It’s been 29 years since a certain high school senior decided to act upon a whim which every other kid would only dream of carrying out- the chance to skip out on school for a whole day with your best friends, whilst claiming to your classmates that you were suffering from a serious disease, in order to con them out of money? Well, in 1986, John Hughes directed a film that depicted a day in the life of one Ferris Bueller (Matthew Broderick), a soon to be graduating high school student, plan to enjoy his high school days while he still can, accompanied by his beautiful, laid back girlfriend, Sloane (Mia Sara), and his uptight and depressed best friend Cameron (Alan Ruck). Part of the ruse involves “borrowing” Cameron’s neglectful father’s precious 1961 Ferrari, much to Cameron’s chagrin.
Unfortunately for Ferris, Mr Rooney (Jeffrey Jones), the school’s dean of students, is convinced that Ferris is feigning illness, and sets out to expose him.

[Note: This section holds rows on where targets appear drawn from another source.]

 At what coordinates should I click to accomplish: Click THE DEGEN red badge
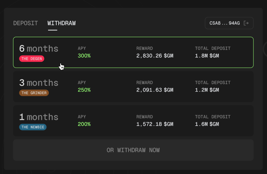pos(32,59)
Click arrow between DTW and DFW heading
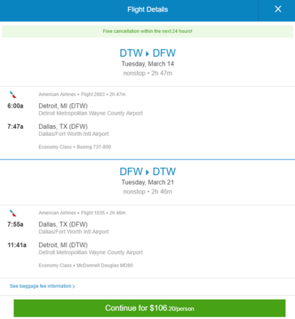Image resolution: width=295 pixels, height=319 pixels. [x=147, y=54]
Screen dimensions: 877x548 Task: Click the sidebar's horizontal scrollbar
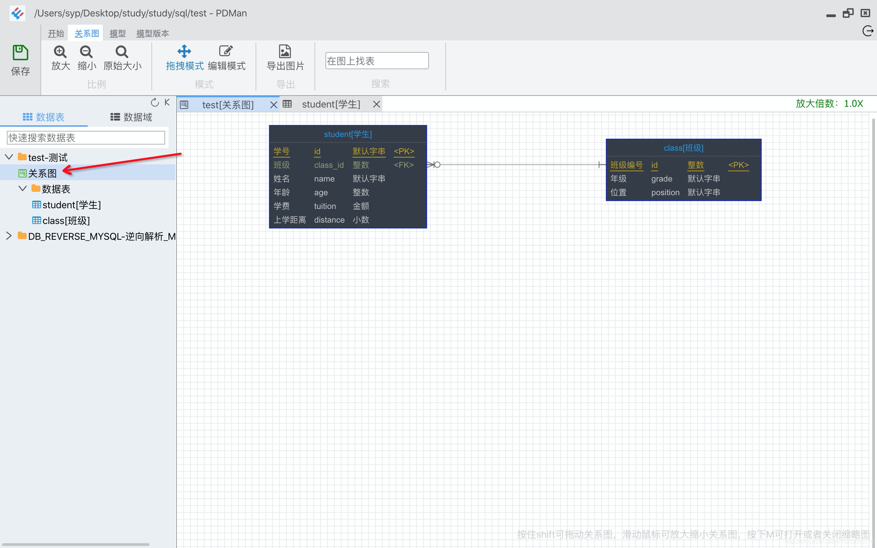click(x=75, y=544)
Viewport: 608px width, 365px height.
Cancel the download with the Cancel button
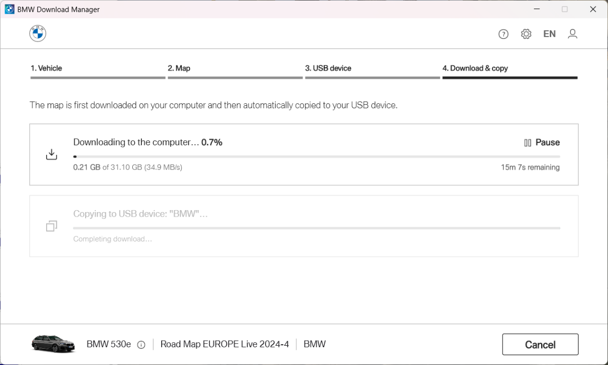pyautogui.click(x=540, y=344)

Meanwhile, Ferris’s spiteful twin sister Jeanie (Jennifer Grey), is infuriated as to why Ferris can so easily manipulate their parents (Lyman Ward and Cindy Pickett), while she appears to be ignored, until she gets help from a rather unexpected source…

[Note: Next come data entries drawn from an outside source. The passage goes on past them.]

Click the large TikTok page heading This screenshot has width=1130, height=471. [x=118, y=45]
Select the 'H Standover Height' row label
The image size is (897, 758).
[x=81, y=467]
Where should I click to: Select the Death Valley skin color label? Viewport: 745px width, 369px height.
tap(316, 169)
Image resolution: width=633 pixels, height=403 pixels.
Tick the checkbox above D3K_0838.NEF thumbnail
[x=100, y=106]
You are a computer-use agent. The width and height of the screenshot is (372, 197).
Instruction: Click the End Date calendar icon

Everybody I know who has seen “Ferris Bueller’s Day Off” will talk incessantly about their favourite scene, may it be Ferris’s iconic dance on the parade float to both “Danke Schoen” and “Twist and Shout”, the first shot of Chicago, Ferris conning the snooty maitre’d of the restaurant by masquerading as sausage king of Chicago, Abe Froman, the “Save Ferris” water tower, and, naturally, the Economic teacher’s (Ben Stein) persistent repetition of “Anyone? Bueller, Bueller”? etc. In short, this movie has no shortage of quotable scenes and moments.
Growing up, the most relatable character in the movie to me was Cameron. He is disregarded constantly at home by both of his parents, and always appears to afraid of taking risks. By involving Cameron in his plan, Ferris aims to offer his best friend some support and encouragement before they go their separate ways. There’s a theory that Ferris is merely a figment of Cameron’s imagination, a la “Fight Club”, and that Ferris is a projection of everything Cameron himself wants to be. I’m not sure I believe in this theory myself, but it certainly made me view the entire movie in a new light.
Like many of John Hughes’ other teen movies which centered on angsty teenagers, the lessons bestowed in this particular picture are timeless, as they apply to many contemporary teenagers, such as feeling jealous of a sibling, wanting to enjoy your youth while you still can, and taking chances now and then. For that reasons, I reward “Ferris Bueller’s Day Off” with 5 out of 5 stars. One of John Hughes’ best, in my opinion, and definitely an 80’s must-see!
Additionally, if you’re in the mood for a modern parody of Ferris Bueller and his shenanigans, then check out “The Goldbergs” recent parody episode, aptly titled “Barry Goldberg’s Day Off”, in which Barry hatches a plot to take a day off, much like his famous fictional idol. The episode features him trying to reenact scenes from the original movie, but instead he finds out how tricky it can be to try this out in reality. Plus, for an extra dose of nostalgia, Charlie Sheen reprises his cameo as the boy in the police station by dispensing advice to Barry’s sister, Erica, who finds herself acting out Jeanie’s precise role! Fans of the original movie may enjoy having the scenes given a more realistic outcome to them!